_WHAT YOU SHOULD DO_
Scan the entries below. Return every line that includes "width".

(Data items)
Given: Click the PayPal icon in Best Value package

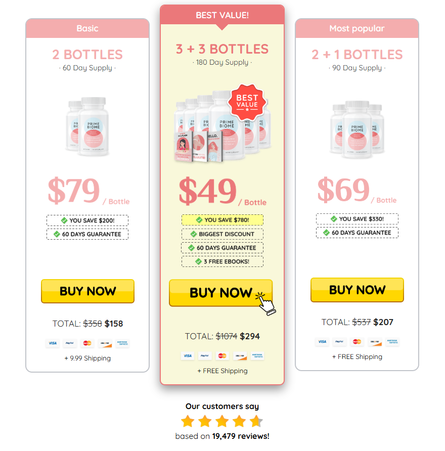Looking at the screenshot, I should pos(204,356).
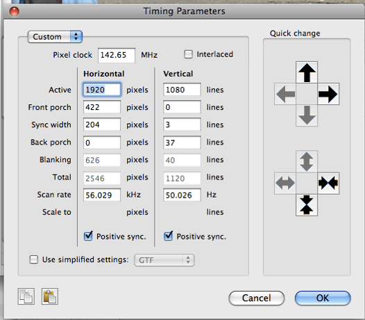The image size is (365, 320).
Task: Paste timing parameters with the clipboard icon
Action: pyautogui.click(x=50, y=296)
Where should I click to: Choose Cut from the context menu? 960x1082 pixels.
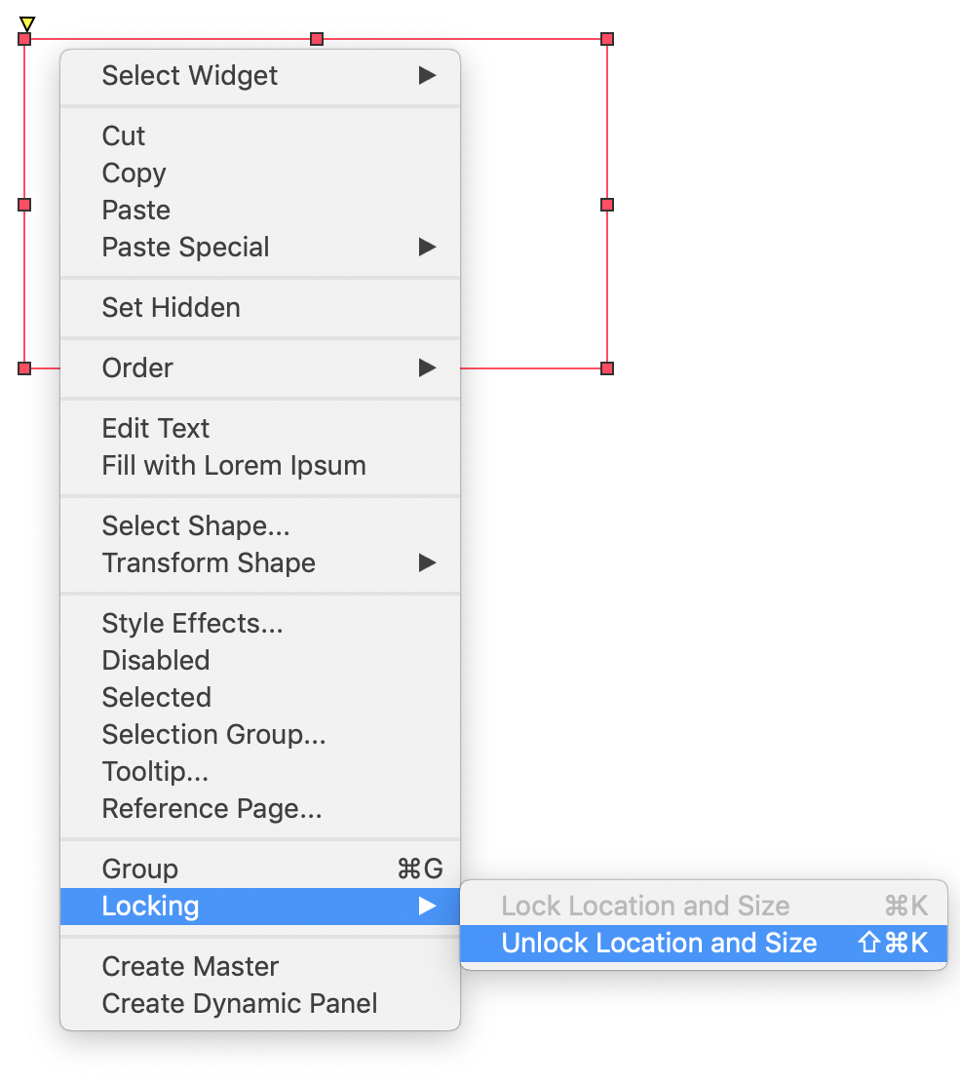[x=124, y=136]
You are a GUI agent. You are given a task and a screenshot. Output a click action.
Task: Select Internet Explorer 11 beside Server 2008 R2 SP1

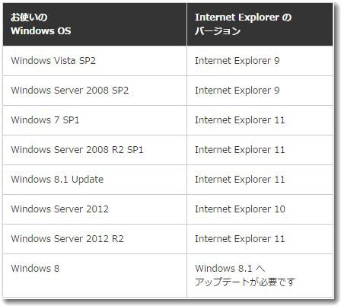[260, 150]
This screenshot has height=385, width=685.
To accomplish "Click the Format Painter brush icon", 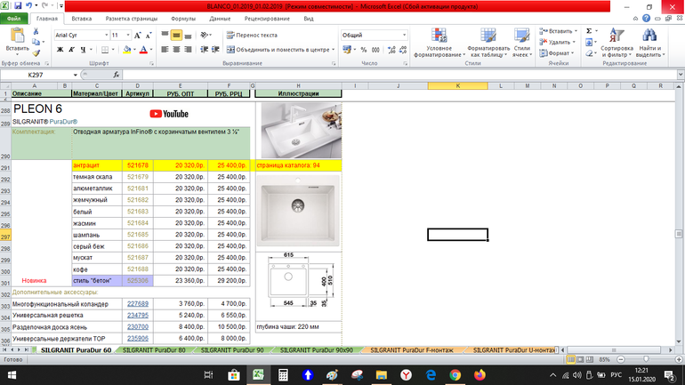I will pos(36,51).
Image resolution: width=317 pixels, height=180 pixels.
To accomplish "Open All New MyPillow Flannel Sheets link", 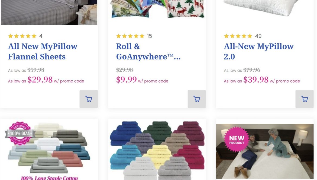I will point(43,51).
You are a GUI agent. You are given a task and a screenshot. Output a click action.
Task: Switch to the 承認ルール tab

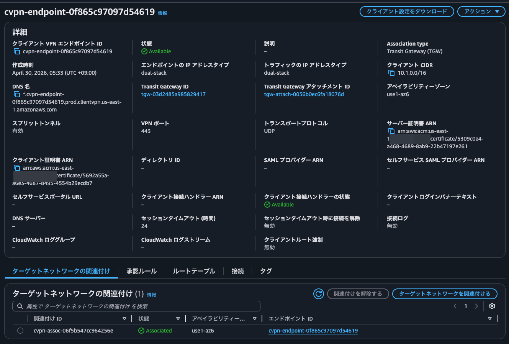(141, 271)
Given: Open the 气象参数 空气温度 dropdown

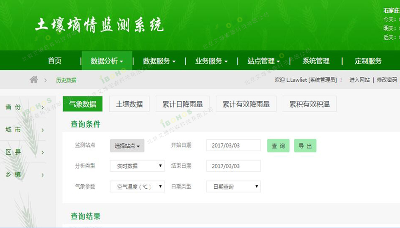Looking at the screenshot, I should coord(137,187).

_RESPONSE FOR THIS EXERCISE_
This screenshot has height=385, width=685.
Image resolution: width=317 pixels, height=180 pixels.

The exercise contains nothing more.